Мотоцикл заводил худощавый сержант.
Оркестр поиграл, поиграл и собрался.
Расходились.
Дуся с Иваном Петровичем пошли дальше в парк.
Парк утеривал свои аллеи, становился леском, чисто выкошенным кем-то с опушек и между кустами.
— А я, — сказал Иван Петрович грустно, — десять лет не ходил по траве без сандалий. Это зря?
— Ясно, что зря, — согласилась Дуся сразу. — Вы дайте и телу немного пожить, расправьте его, искупайте в воде. Надо и телу, не всё для себя.
— Да я купаю, — отвечал Иван Петрович. — Купаю, но мало.
Возле самой опушки был пруд. Вода в пруду лежала вровень с берегами. Как раз в ту минуту, что они проходили, рыбак поймал, наконец, свою рыбку.
Лодки ближнего военного санатория стояли строем на глади пруда, красиво выкрашенные в цвета офицерских мундиров.
Вдаль за прудом открывались поля, черно запаханные под озимые. На пашне бегали по черноте стаи чаек.
— Чего они там делают? — неподдельно удивился Иван Петрович на чаек.
— Они ищут червей, — отвечала Дуся.
— Что, червей? Для чего же им черви? Они рыбой питаются, как нам известно?
— А чтобы после ловить на них рыбу, — сказала Дуся без всякого смеха.
— Я полжизни в реке провела, — сказала Дуся снова. — Я про рыбу все знаю.
И верно, про рыбу она знала все.
Близко в овраге проходят пути. Паровозы везут длинный поезд вдвоем. Кудрявая стрелочница, высоко оголившись, протирает рельсы грязной тряпкой у себя на участке, чтоб они не стопорили на ходу поезда. В жидкой траве, на уклоне в овраг, стоит, сощурившись, молодой человек и крутит меж пальцами листик на сухом черенке. А по зеленой тропинке, шириной в одну неширокую ступню, бредет осторожная серая кошка.
В небе начинается ежедневная игра заката в разноцветные краски, которую мы наблюдаем обычно, только если настроены для глядения вдаль.
Вот и опять Иван Петрович был на улице, вернее, ощущал, что он на улице, было у него такое острое понятие об этом, было настроение, но уже не на грустной, а скорей на задумчивой, более прочной основе. Все, что не дом, называл для себя Иван Петрович улицей.

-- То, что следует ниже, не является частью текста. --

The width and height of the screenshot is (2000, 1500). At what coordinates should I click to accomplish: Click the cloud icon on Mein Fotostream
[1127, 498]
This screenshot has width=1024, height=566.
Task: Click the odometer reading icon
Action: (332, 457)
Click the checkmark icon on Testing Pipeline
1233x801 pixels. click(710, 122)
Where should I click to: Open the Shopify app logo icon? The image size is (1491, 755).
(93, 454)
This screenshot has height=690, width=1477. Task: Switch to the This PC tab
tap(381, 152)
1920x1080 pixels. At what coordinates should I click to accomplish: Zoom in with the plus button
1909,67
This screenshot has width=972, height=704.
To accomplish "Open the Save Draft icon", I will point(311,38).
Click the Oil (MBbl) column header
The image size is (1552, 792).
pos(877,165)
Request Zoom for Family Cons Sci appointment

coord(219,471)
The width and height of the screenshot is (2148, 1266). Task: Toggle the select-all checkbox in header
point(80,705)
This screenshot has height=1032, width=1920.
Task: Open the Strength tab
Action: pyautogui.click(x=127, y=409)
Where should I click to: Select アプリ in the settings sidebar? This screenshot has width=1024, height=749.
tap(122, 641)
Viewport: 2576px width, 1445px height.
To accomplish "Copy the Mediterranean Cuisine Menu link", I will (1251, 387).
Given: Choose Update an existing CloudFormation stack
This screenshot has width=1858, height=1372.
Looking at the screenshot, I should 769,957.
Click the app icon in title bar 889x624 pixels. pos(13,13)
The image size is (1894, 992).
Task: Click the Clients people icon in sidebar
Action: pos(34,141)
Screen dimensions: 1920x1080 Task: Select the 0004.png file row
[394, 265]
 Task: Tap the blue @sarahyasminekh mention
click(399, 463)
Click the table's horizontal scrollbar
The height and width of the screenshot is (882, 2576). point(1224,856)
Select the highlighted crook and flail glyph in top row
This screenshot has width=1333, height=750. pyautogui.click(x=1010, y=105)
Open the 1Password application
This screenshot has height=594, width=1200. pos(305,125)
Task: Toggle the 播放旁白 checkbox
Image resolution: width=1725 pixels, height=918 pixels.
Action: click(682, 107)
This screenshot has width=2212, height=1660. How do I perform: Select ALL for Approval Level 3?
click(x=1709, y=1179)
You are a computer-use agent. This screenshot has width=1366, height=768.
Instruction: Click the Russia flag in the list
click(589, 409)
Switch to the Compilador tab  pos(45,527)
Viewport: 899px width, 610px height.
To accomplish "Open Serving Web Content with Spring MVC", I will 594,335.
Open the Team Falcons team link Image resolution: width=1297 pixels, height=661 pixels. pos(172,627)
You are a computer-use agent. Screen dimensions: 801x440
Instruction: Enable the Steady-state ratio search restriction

«Глядя на ближнее, на бумагу, на книгу, на людей, повстречавшихся в улице, — размышлял Иван Петрович очень остро, — можно нарочно так расфокусировать свой глаз, что не увидишь того, что перед тобой, или смутно увидишь, в двойных силуэтах. Но дальний взгляд невозможно искусственно затуманить, нельзя самому для себя исказить; дальние люди, явления мира (то есть те, что являются кругом, вдалеке), увидятся так, как мы можем их видеть, — возможно только отворотиться и не смотреть на них вовсе.»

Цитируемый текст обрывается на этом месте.